Graduation Year: 2013

What motivated you to study this/these languages?

My initial motivation was a desire to jump into a difficult language that was much more different than English compared to Romance languages (or German, which I studied in high school). Something with a different writing system was a plus! This gave me an easy shortlist of options, and I settled on Japanese given some minor cultural exposure as a kid watching animated shows on TV. All that said, I did not intend to study it for four years, but once I started, my interest in the language and culture of Japan grew, and I surprised myself by keeping at it and majoring in it. I never actually studied abroad (which I regret), but I was able to live and work in Japan later on after graduating.

What do you remember about your UW language classes? How were they different from other classes you took?

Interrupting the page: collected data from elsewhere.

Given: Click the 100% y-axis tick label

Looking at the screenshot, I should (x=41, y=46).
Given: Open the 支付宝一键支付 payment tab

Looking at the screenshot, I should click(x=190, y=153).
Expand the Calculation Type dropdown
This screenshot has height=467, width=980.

I primarily remember the long hours and intensity of classes! My first two semesters of Japanese included 8 hours of class per week, which was by far my most time-intensive coursework at UW. I didn’t know about Madison’s reputation for having a great language program before I studied there, but it really showed through the classes. I really liked the discussion sections in particular, with great TAs helping us put into practice what we covered in the large group lectures.

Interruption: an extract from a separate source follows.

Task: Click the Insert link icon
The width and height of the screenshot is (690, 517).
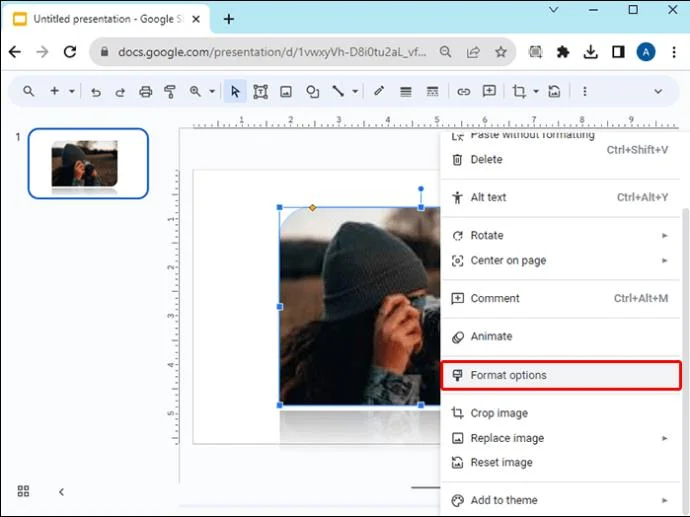Action: pos(464,92)
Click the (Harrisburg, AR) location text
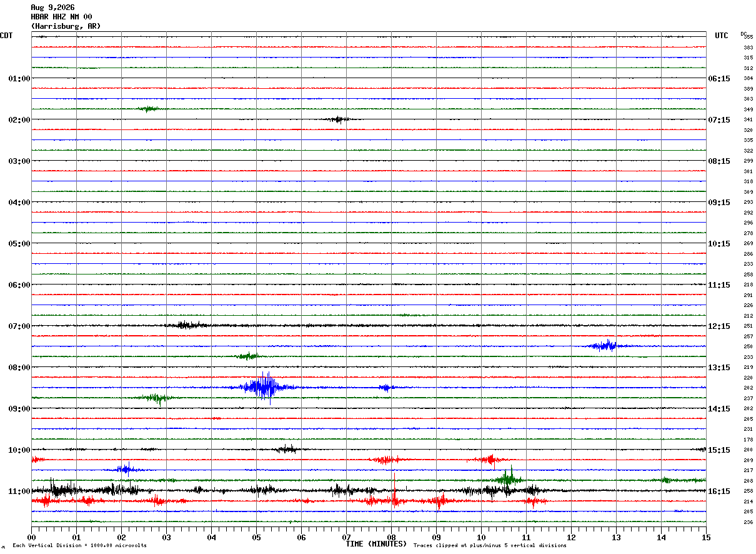 (x=66, y=26)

What have you done in a professional capacity since graduating from UW-Madison?

After graduating, I worked some service industry jobs before deciding that I wanted to work abroad in Japan. I was outside the annual application window for the Japan Exchange and Teaching Programme (JET), so I applied for private sector English-teaching jobs and landed a position in Saitama Prefecture, just north of Tokyo. I taught English for three-and-a-half years there before returning to the US for graduate school. I studied international relations at Georgetown University in DC, and then started a government contract job doing foreign assistance program management at the State Department. I recently became a Foreign Service Officer and am in Chinese language training at diplomat school, before I move abroad again to work at the U.S. Consulate General in Shanghai, China.

What are ways, either expected or unexpected, that your language study has benefited you in your career?

Language study directly enabled my ability to work abroad, and it also turned out to be essential for the international affairs master’s program I ended up doing in DC. My language skills helped me land a couple of internships in school, and also contributed to my successful bid to become a diplomat at the State Department. I am now studying languages again for my current job!

How have you maintained or improved your language(s) since graduation?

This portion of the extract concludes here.